▶ Data provided:
%%
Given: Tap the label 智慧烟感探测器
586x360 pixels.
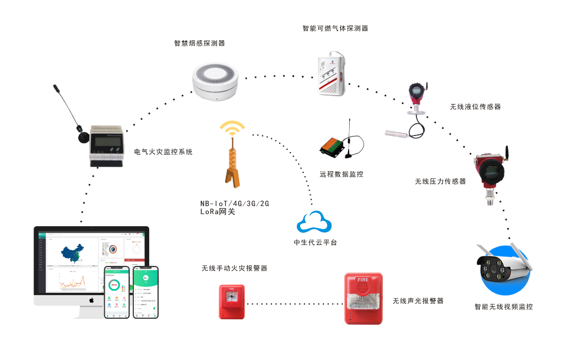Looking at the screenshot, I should (x=199, y=43).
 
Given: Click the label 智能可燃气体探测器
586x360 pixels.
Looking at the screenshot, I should (x=335, y=28).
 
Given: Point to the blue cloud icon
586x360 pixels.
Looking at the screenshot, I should (x=314, y=222).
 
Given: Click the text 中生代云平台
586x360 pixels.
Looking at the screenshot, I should (x=315, y=243).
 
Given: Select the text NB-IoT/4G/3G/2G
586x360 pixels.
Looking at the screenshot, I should (x=235, y=204).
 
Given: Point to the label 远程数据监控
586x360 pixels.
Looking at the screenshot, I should (x=341, y=174).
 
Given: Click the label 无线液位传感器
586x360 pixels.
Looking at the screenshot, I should (x=475, y=107).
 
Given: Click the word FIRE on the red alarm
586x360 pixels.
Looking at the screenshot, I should (x=363, y=279).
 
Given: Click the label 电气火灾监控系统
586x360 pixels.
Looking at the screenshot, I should (x=164, y=151).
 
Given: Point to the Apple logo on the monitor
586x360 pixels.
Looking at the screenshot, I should (x=91, y=300).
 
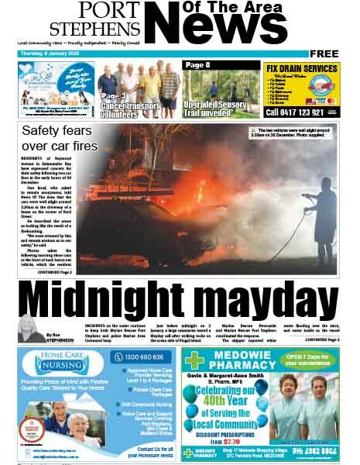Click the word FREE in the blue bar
coord(324,53)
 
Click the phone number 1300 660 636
coord(142,357)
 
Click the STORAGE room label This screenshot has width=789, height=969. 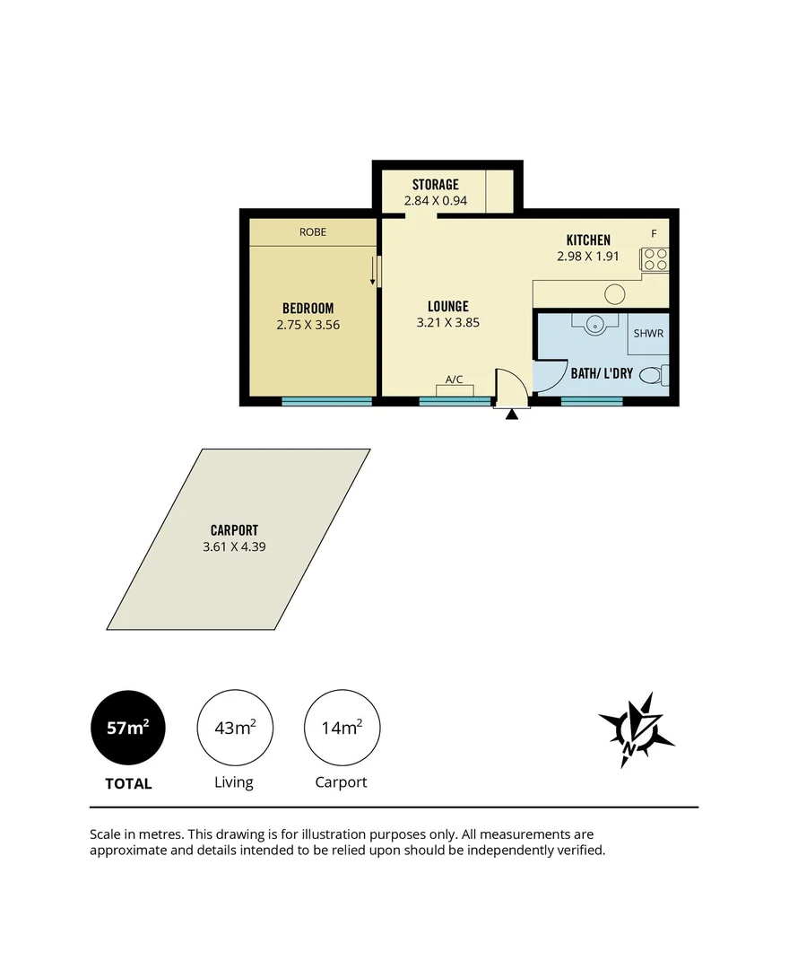coord(435,185)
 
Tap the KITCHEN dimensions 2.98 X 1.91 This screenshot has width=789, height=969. coord(588,256)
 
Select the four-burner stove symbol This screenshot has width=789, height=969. coord(655,259)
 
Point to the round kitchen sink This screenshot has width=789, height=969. coord(615,294)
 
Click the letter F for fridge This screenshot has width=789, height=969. coord(654,234)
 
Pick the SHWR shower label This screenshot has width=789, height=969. coord(647,334)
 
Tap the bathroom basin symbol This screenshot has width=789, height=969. coord(593,323)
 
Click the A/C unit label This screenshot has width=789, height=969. coord(455,380)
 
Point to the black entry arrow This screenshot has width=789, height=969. coord(512,415)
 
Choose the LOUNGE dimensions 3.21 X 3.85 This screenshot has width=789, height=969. coord(447,322)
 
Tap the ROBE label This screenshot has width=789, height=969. coord(313,232)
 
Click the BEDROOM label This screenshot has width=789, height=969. coord(308,309)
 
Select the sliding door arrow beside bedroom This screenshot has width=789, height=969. coord(373,270)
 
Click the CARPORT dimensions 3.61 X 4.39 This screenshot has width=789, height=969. coord(234,546)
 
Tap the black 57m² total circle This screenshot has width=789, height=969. coord(127,728)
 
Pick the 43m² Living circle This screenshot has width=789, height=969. coord(234,728)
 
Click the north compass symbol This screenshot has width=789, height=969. coord(636,729)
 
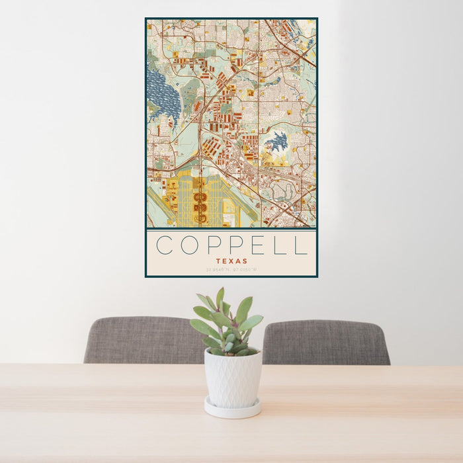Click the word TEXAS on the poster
pos(232,261)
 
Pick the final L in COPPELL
pos(301,245)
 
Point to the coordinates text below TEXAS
pos(232,270)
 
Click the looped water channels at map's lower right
pos(284,191)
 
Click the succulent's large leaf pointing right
pos(252,322)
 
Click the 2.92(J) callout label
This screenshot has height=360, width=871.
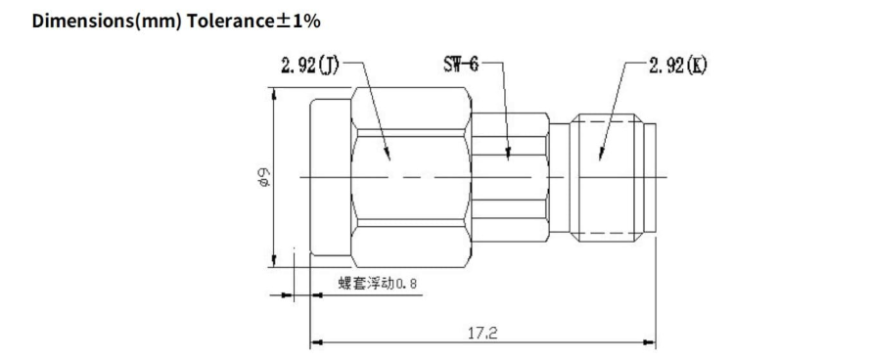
%%
▶ What you are asked to do:
Please format the records from the line containing "Click the north" through the end of the records as a Markdown table with the columns Row and Text, one numbered row per line. Leave out blank lines and the pictures.

▶ Solution to this exercise:
| Row | Text |
|---|---|
| 1 | Click the north compass symbol This screenshot has width=789, height=969. coord(636,729) |
| 2 | Click the word TEXAS on the poster |
| 3 | pos(232,261) |
| 4 | Pick the final L in COPPELL |
| 5 | pos(301,245) |
| 6 | Point to the coordinates text below TEXAS |
| 7 | pos(232,270) |
| 8 | Click the looped water channels at map's lower right |
| 9 | pos(284,191) |
| 10 | Click the succulent's large leaf pointing right |
| 11 | pos(252,322) |
| 12 | Click the 2.92(J) callout label |
| 13 | This screenshot has height=360, width=871. |